■ **WORK ITEM**:
In the records below, begin at the line containing "Contact Us (81, 2204)" and end at the line containing "Franking Machine Supplies (81, 2289)"; quote every line in that span exactly, including both boundary lines, and no others.

----------

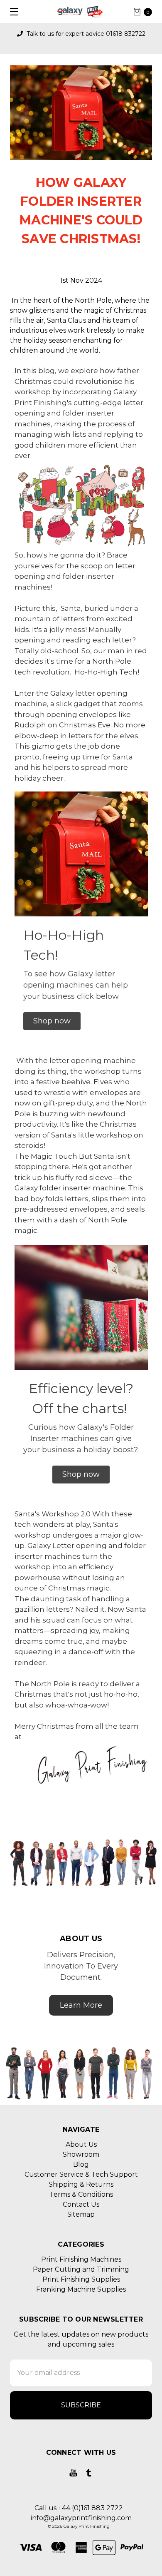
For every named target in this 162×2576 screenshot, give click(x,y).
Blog (81, 2164)
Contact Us (81, 2204)
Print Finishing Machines (81, 2259)
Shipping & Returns (81, 2184)
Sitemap (81, 2214)
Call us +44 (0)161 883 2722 (78, 2508)
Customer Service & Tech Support (81, 2174)
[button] (52, 1021)
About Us (81, 2144)
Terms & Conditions (81, 2194)
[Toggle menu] (11, 11)
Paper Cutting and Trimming (81, 2269)
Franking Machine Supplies (81, 2289)
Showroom (81, 2154)
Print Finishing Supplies (81, 2279)
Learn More (81, 2005)
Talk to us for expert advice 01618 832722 (85, 33)
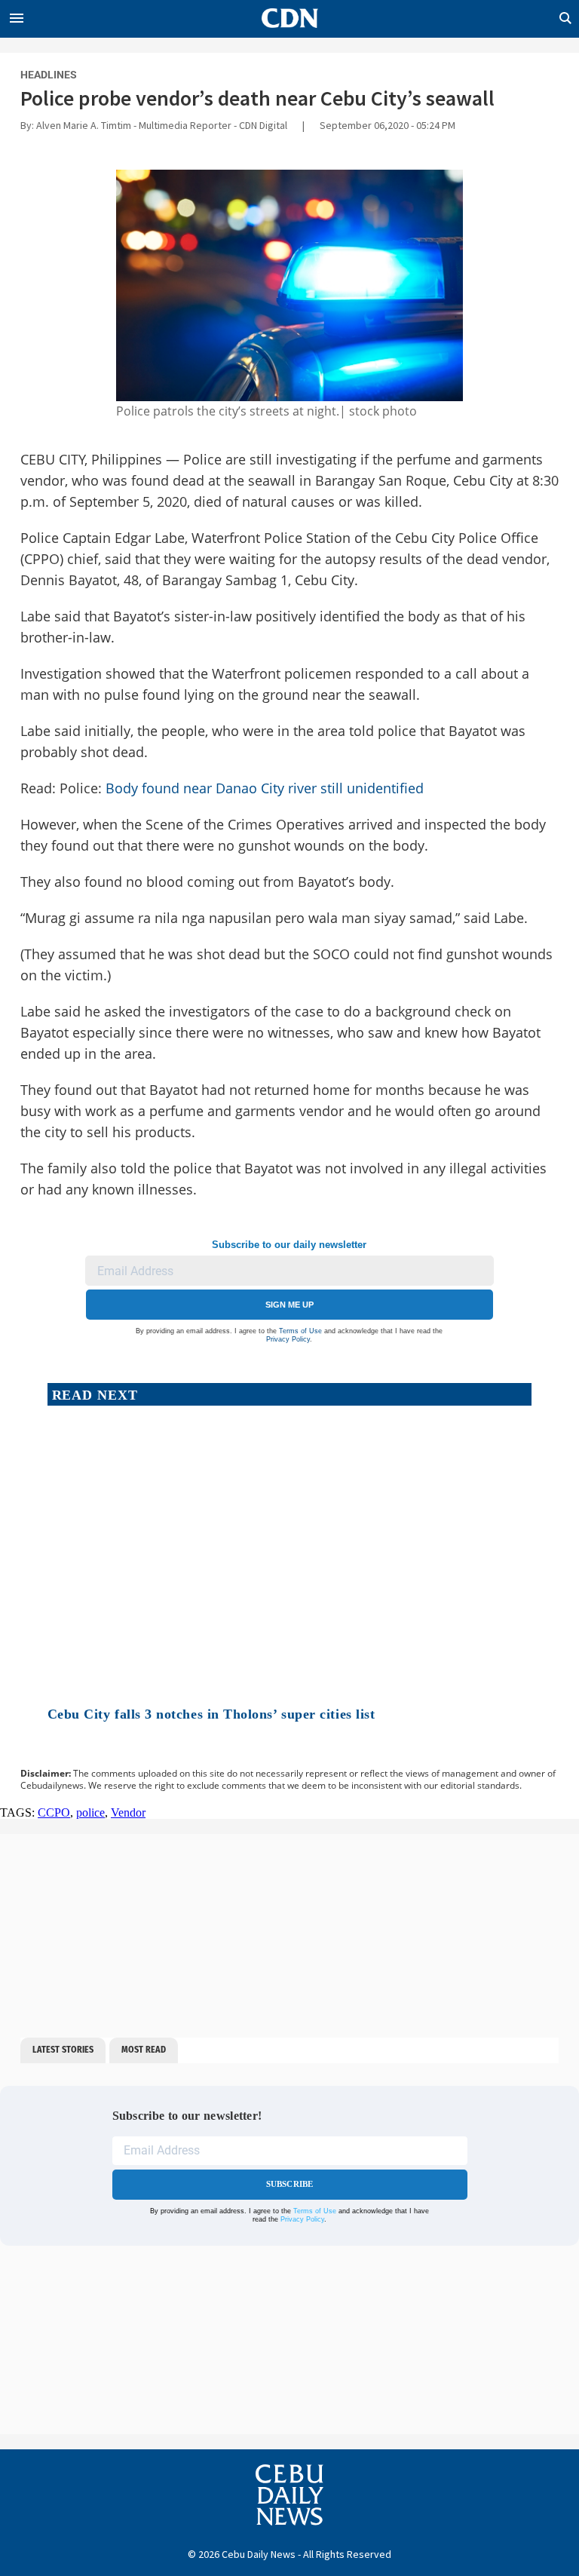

----------

■ **ANSWER SPACE**:
Contact Us (81, 2204)
Print Finishing Machines (81, 2259)
Shipping & Returns (81, 2184)
Sitemap (81, 2214)
Call us +44 (0)161 883 2722 (78, 2508)
Customer Service & Tech Support (81, 2174)
[button] (52, 1021)
About Us (81, 2144)
Terms & Conditions (81, 2194)
[Toggle menu] (11, 11)
Paper Cutting and Trimming (81, 2269)
Franking Machine Supplies (81, 2289)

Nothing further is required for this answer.